### SOURCE MATERIAL
★ ★ ★ ★

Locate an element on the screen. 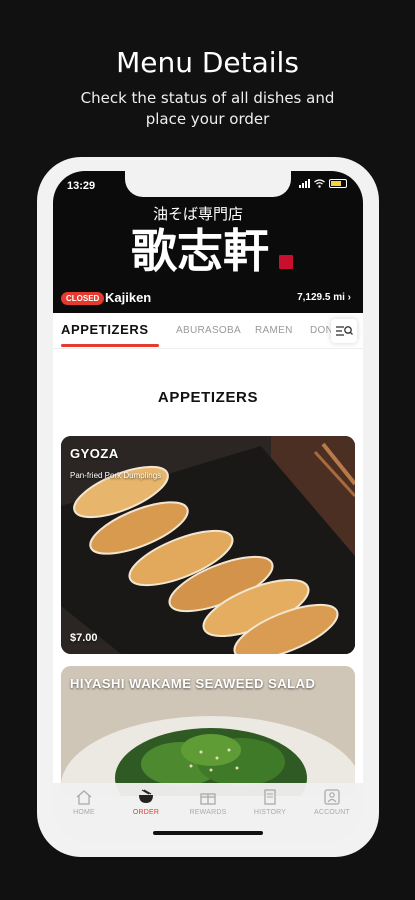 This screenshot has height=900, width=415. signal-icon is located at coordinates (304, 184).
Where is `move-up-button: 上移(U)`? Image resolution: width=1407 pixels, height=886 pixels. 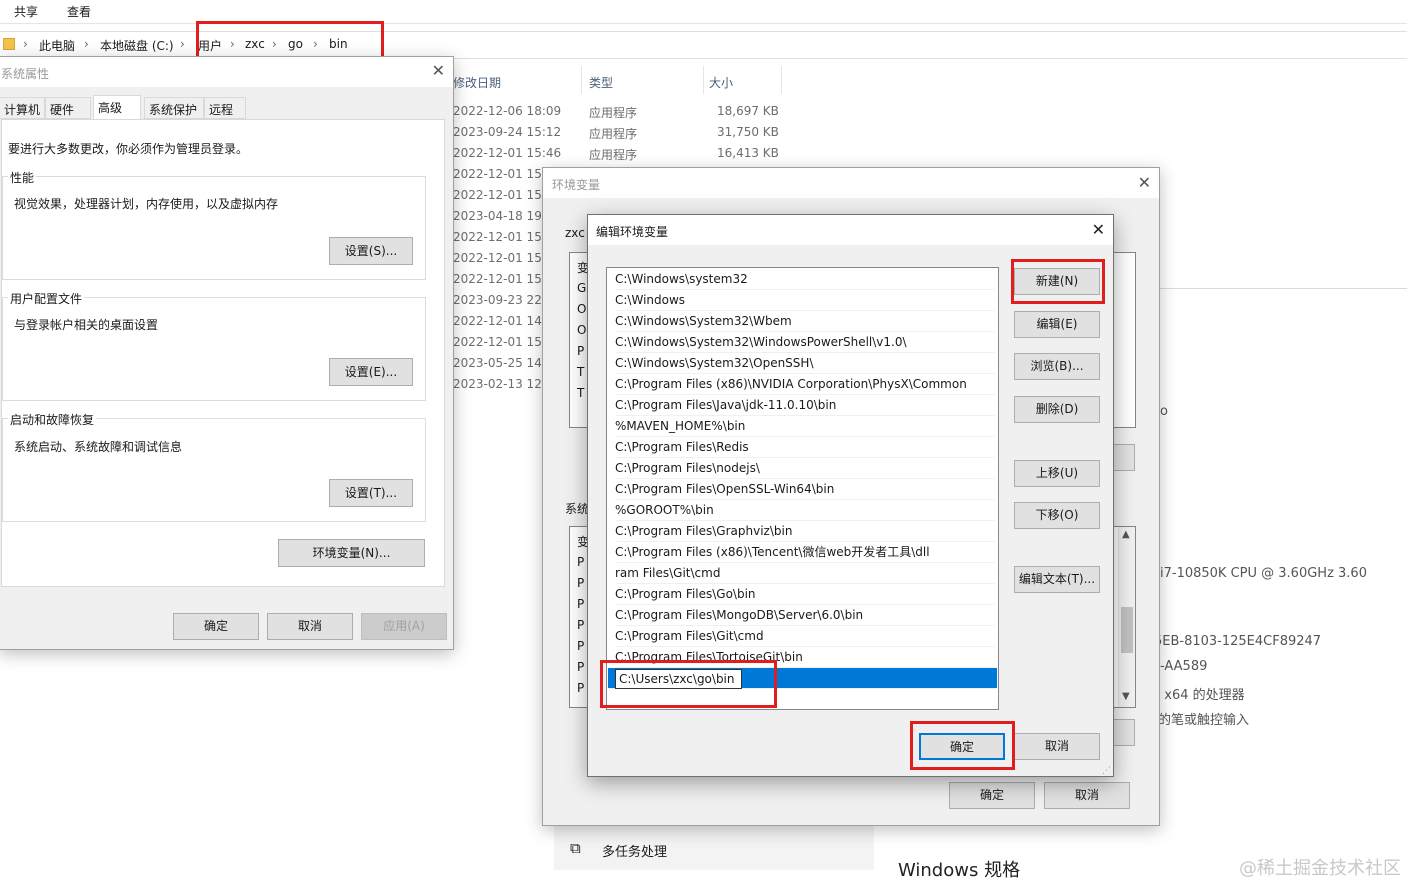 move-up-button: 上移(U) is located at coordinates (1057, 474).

★ ★ ★ ★

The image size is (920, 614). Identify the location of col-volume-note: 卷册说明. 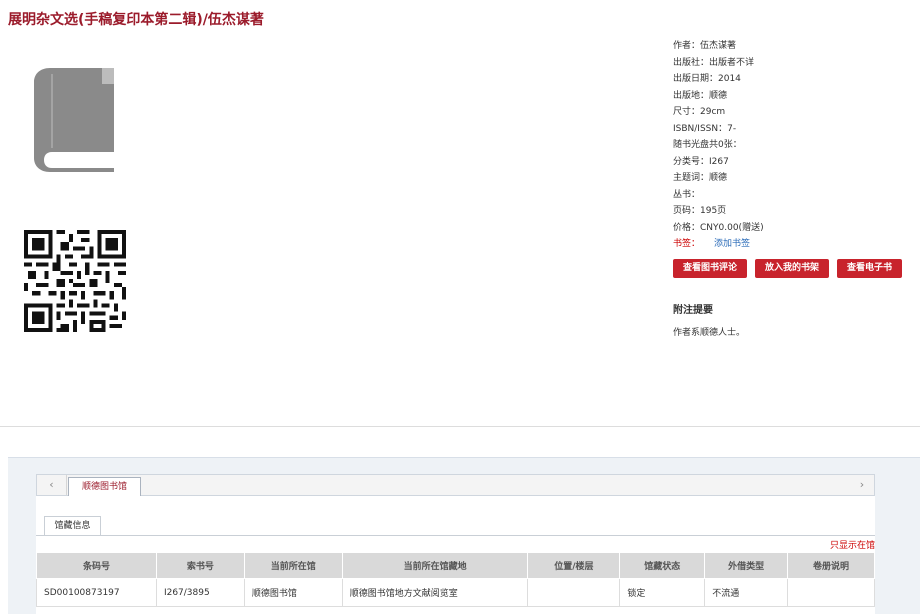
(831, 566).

★ ★ ★ ★

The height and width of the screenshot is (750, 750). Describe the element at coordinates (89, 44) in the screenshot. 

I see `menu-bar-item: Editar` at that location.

★ ★ ★ ★

Copy out the data from the line containing "The height and" through the line containing "at that location.", with both of those lines included.

### ANSWER SECTION
The height and width of the screenshot is (750, 750). Describe the element at coordinates (89, 44) in the screenshot. 

I see `menu-bar-item: Editar` at that location.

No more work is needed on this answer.